Washington, May 9 (IANS): The US National Institutes of Health (NIH) has reinstated a grant to New York City-based nonprofit EcoHealth Alliance to resume controversial research on bat coronaviruses, albeit with stricter restrictions, according to a report by the journal Nature.
EcoHealth Alliance had, in 2020, lost the funding to study how coronaviruses such as SARS-CoV-2 jump from bats to humans for its collaborations with the Wuhan Institute of Virology (WIV) in China.
The Donald Trump administration in April 2020, hinted that the SARS-CoV-2, which caused Covid-19 pandemic, originated in the infamous WIV laboratory.
However, the new 4-year, $2.9 million award comes with an extensive list of restrictions.
The rules forbid EcoHealth from "performing any in-country research in China, including with the WIV, or collecting any new samples from vertebrates -- such as bats", the report said.
The NIH will also scrutinise EcoHealth's "finances and accounting practices", as a federal watchdog report in January, claimed finding that the non-profit had misreported about $90,000 in expenses.
"In addition, EcoHealth will be forbidden from performing any work that is deemed by the NIH's parent organisation, the US Department of Health and Human Services (HHS), to have the potential to enhance the virulence or transmission of a virus," the report said.
According to experts, such research is essential for developing vaccines and therapeutics against emerging pathogens and to avert the next pandemic.
"I don't know if any other single grantee from NIH has been subjected to this level of oversight," Peter Daszak, President of EcoHealth Alliance was quoted as saying.
Daszak added that he is "positive and optimistic" about the grant restart despite all the restrictions.

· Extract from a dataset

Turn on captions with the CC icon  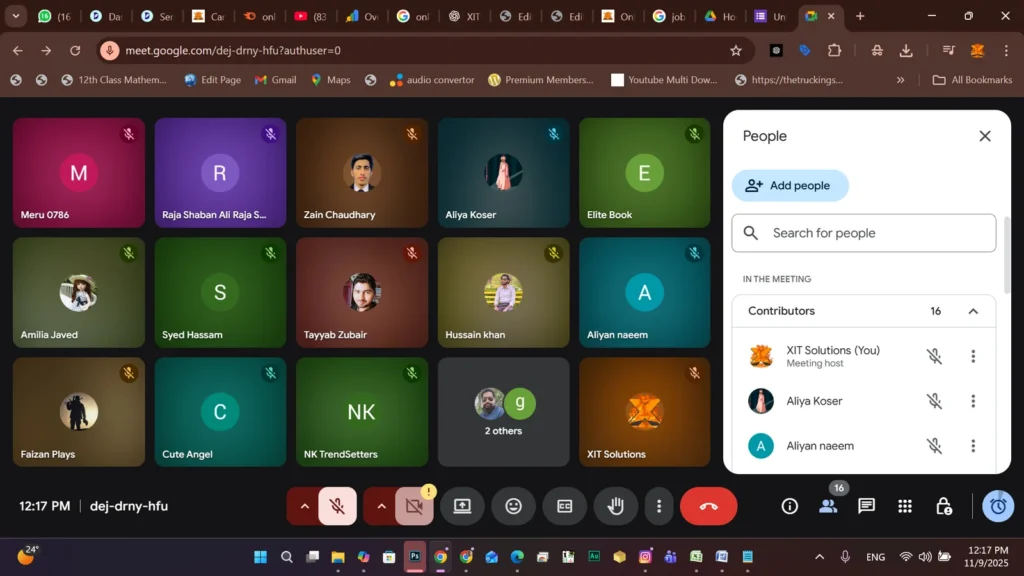point(565,506)
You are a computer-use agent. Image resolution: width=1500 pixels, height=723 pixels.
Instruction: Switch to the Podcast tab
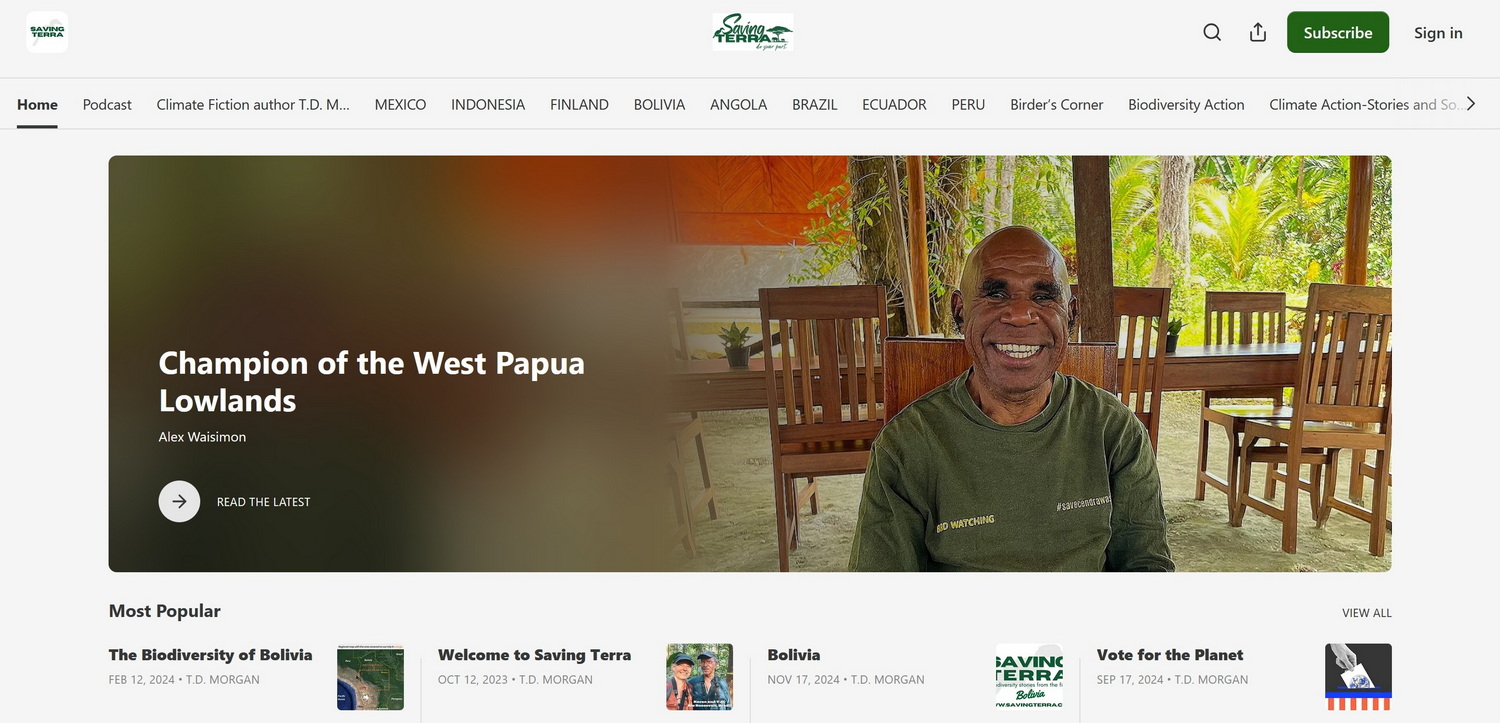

The organisation has nearly 300 partial or complete genomes of SARS-related coronaviruses from samples collected prior to the funding halt, which will be a key priority to analyse using the newly released grant funds, he said.
According to Angela Rasmussen, a virologist at the University of Saskatchewan in Saskatoon, Canada, it is a pleasant surprise to see the grant renewed. She however, worries about "terrible precedent" that the NIH has set by "arbitrarily" terminating an award based on "unfounded rumours" regarding the origins of SARS-CoV-2, the report said.
Rasmussen said she hopes that these restrictions will not apply to other scientists doing similar work.